EXERCISE AIM: From the line that contains "You are a GUI" to the last line of the data below, transcribe every line exactly. Do not include the pictures.

/---

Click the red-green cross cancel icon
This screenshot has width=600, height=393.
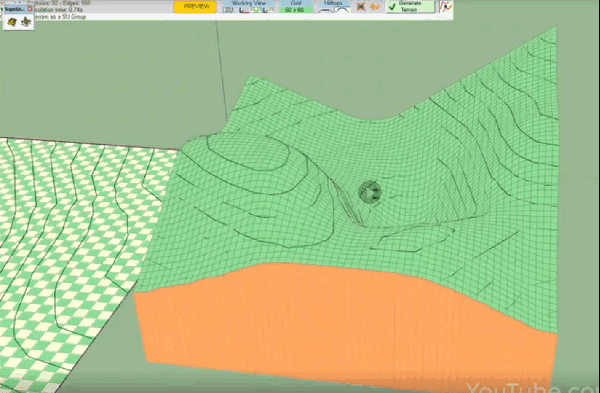click(360, 7)
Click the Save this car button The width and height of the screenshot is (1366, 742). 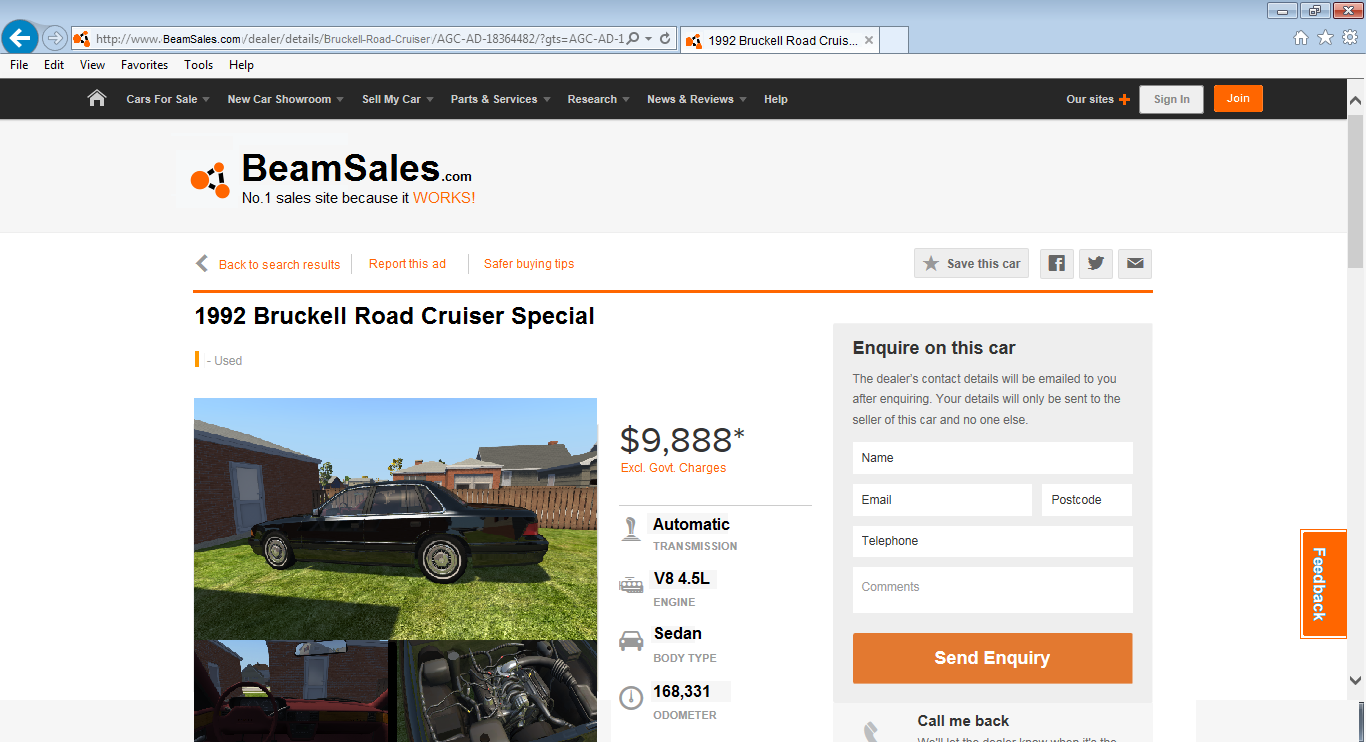tap(971, 263)
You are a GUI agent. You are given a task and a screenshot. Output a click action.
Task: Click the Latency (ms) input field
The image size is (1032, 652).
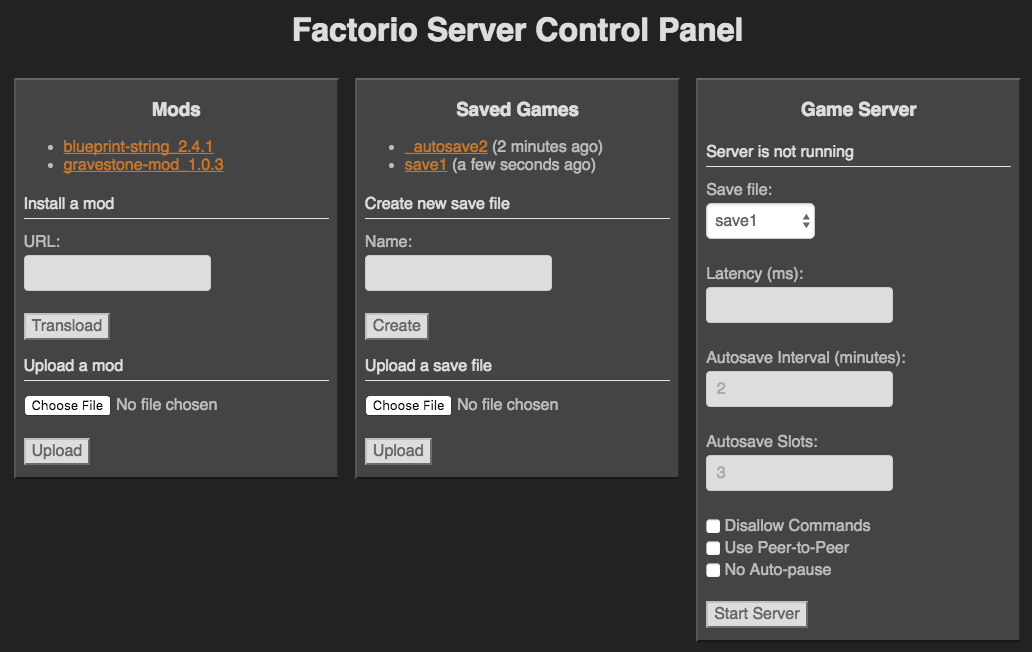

\---

REPLY:
You are a GUI agent. You are given a task and a screenshot. Output a click action.
Task: Click the Latency (ms) input field
The image size is (1032, 652).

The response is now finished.